Claymore. Forget Panem’s thirteen districts. The world in this series has forty-seven, and each one has its own kick-ass female warrior who protects the population from nasty shape-shifters that eat people.
Fullmetal Alchemist. Two brothers lose their mom and then hunt down an alchemist to try and bring her back to life. But that fails, and they end up losing parts of their own body and have to try and find a cure. This description does no justice to how much else happens. Just watch it.
Code Geass.This series takes place in a universe where our world is divided among three superpowers, including one called Britannia. Britannia takes over Japan using giant robots, but a Britannian prince ends up getting stuck in Japan during the destruction and vows to take revenge on his homeland.
My Neighbor Totoro. Hayao Miyazaki is one of the best anime directors ever. In this film, two girls move with their dad to a new house close to the hospital where their mom is staying. They discover a whole world of magical creatures living in and around their new home and have a bunch of adventures with them.
Spirited Away. Another Miyazaki film. In this one, a little girl gets sucked into a spirit world where her parents are turned into pigs and she is forced to work in a witch’s bathhouse to try and figure out a way to free herself and them. It won an Academy Award.
Inuyasha. A girl goes to a well and gets sucked inside by a gross centipede demon and ends up five hundred years in the past where she finds out she’s a reincarnated priestess.

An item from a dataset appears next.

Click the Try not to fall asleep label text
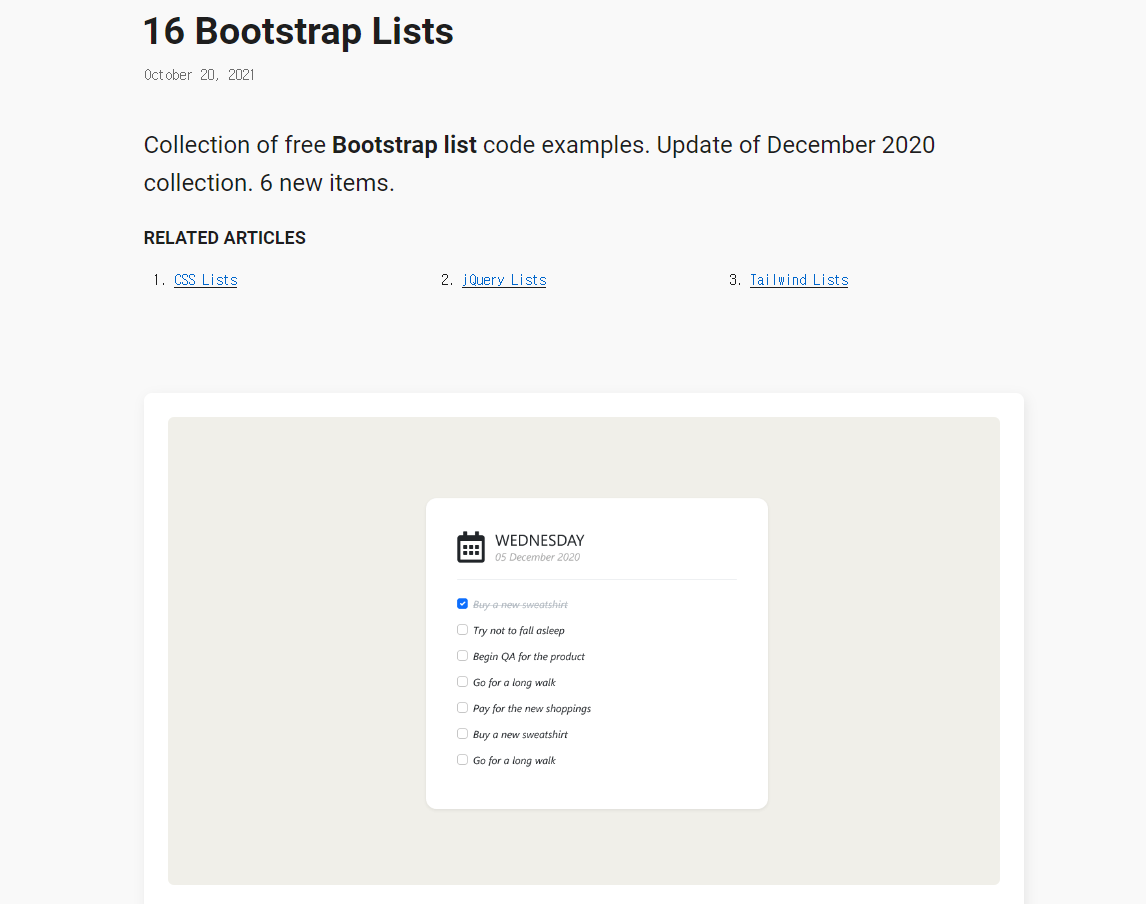The image size is (1146, 904). (519, 631)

And then shit gets weird.
Chapter 14
Surprise!
I’m gay.
Chapter 15
Dating and Rejection
 
; This is my first time coming out in public, and I’m proud and relieved to be finally telling you all. Ever since I first appeared on YouTube, my sexuality has been the biggest question anyone ever had about me. It was frustrating, especially when I was younger, because while I knew on some level that I had crushes on guys as well as girls, I was nowhere near ready to fully admit it to myself or my friends. Plus, I wanted people to focus on the things I was creating, not whether I wanted to kiss boys.
I think another big reason it took me so long to come out to my friends—and now you—is that I was teased about being feminine so much when I was a kid. Part of me felt that confessing that I was gay would be validating all of the jerks who ever bullied me. Being called gay as an insult had left me emotionally scarred. And although I knew I would probably never speak to any of those kids again in my life, I still felt that I had to stand my ground against them. When it came right down to it, I just didn’t want to be gay. And part of me was frustrated that just because I acted feminine, everyone automatically assumed I was gay. Sure, it was true, but I didn’t want to feed into a stereotype just because I was acting in a way that came naturally to me.
So I continued to avoid and ignore the question. My life is so public as it is, and I needed something of my own that I could keep for myself, especially after I moved out to Los Angeles and first got the guts up to start exploring my sexuality.
It’s strange to live with knowledge about yourself that you believe is never going to become part of your actual physical life. For a long time, I genuinely believed that I would always like girls and keep my boy crushes in this tiny little place in the back of my head. But pretty much as soon as I moved to Los Angeles and faced a whole world of dating possibilities, I finally had to own up to the fact that there is a HUGE difference between thinking a girl is pretty and being sexually attracted to her.